■ Given instruction
Reproduce verbatim the lines from the start of the rows up to and including the line containing "Action: 327,240". Omit the pictures from your answer.

(Rows showing where targets appear)

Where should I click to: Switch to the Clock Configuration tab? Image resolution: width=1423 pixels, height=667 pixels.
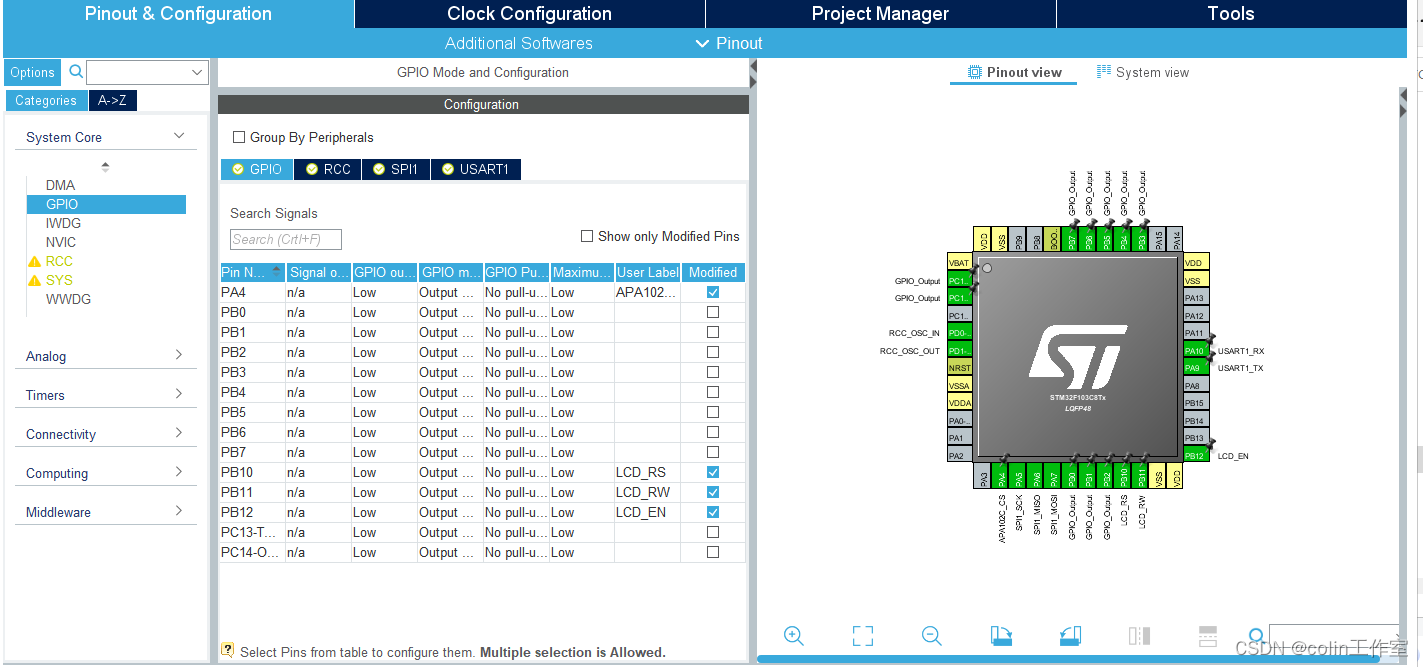(x=528, y=13)
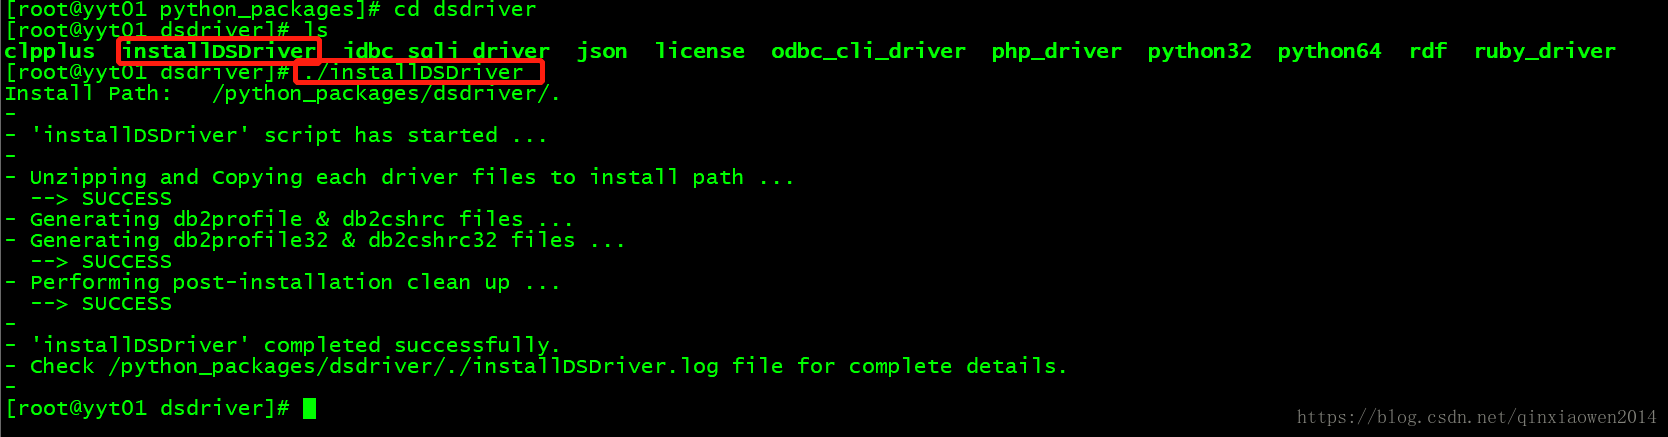The image size is (1668, 437).
Task: Click the 'Generating db2profile32' output line
Action: 327,240
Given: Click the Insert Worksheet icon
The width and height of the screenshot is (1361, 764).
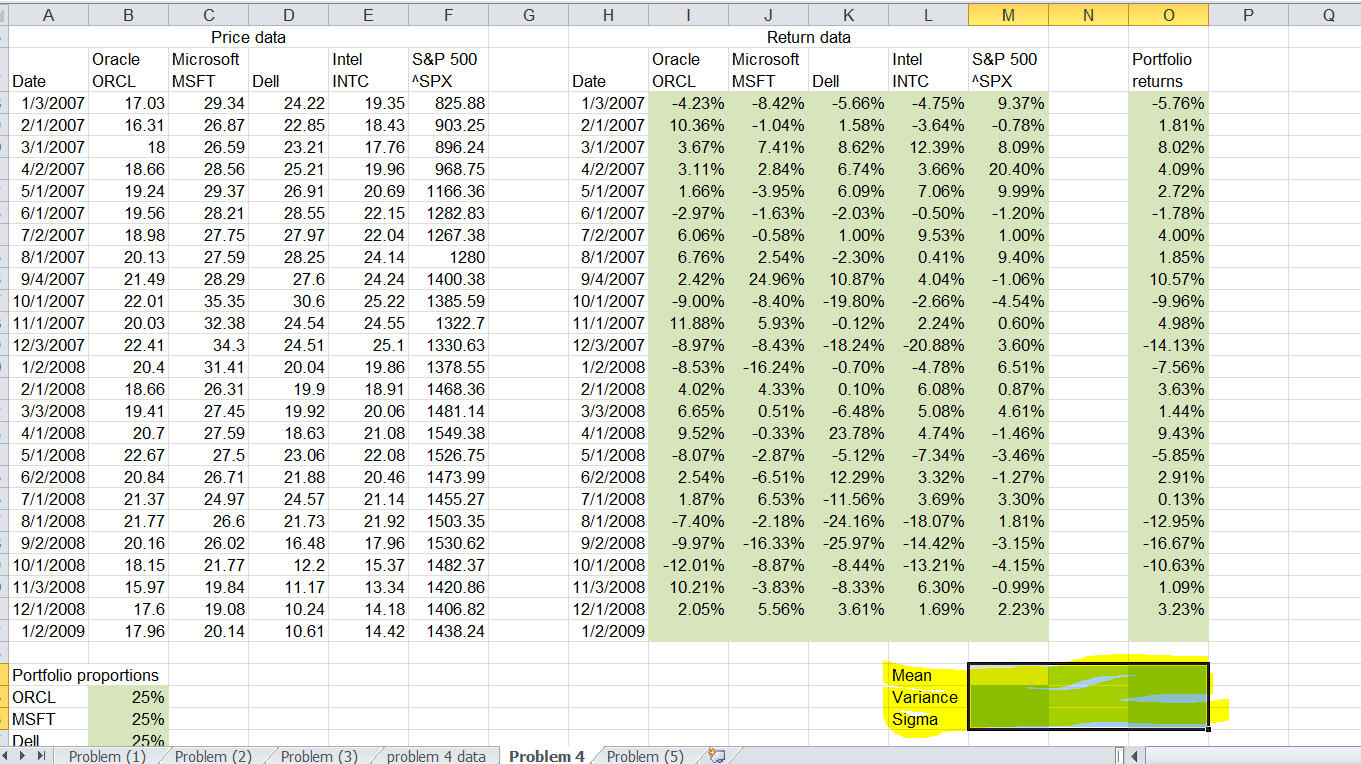Looking at the screenshot, I should coord(716,756).
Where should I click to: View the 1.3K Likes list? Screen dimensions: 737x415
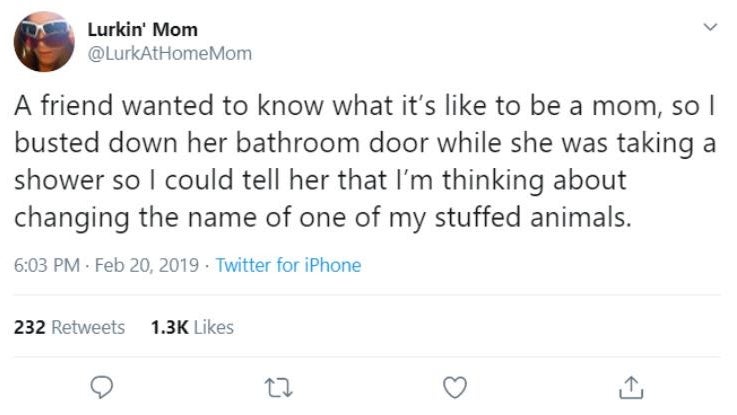(192, 327)
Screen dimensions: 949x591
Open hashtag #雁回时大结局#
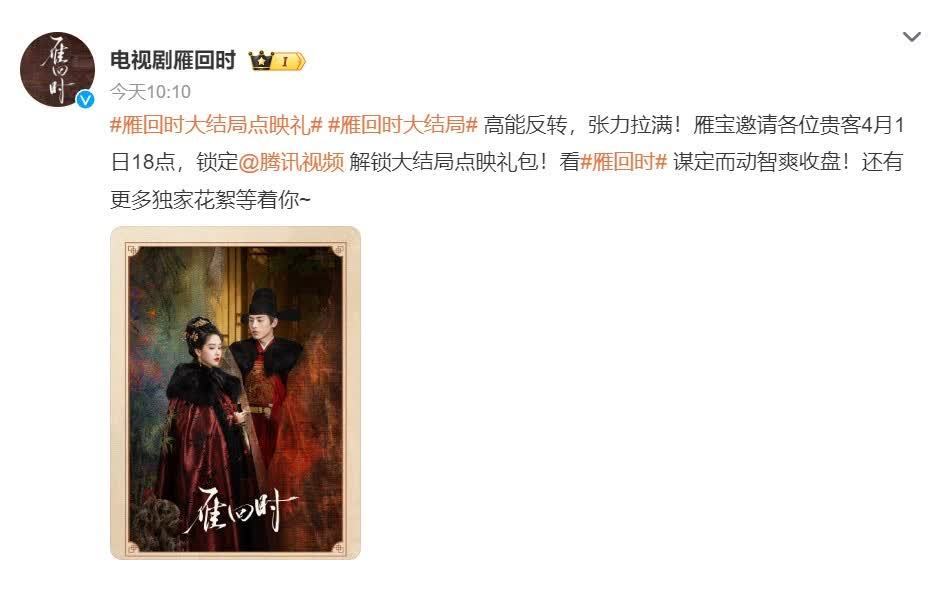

■ Answer to the problem
Where should I click to: Switch to the Clock Configuration tab? Image resolution: width=1423 pixels, height=667 pixels.
(x=528, y=13)
The image size is (1668, 437).
Task: Click the 'Generating db2profile32' output line
Action: 327,240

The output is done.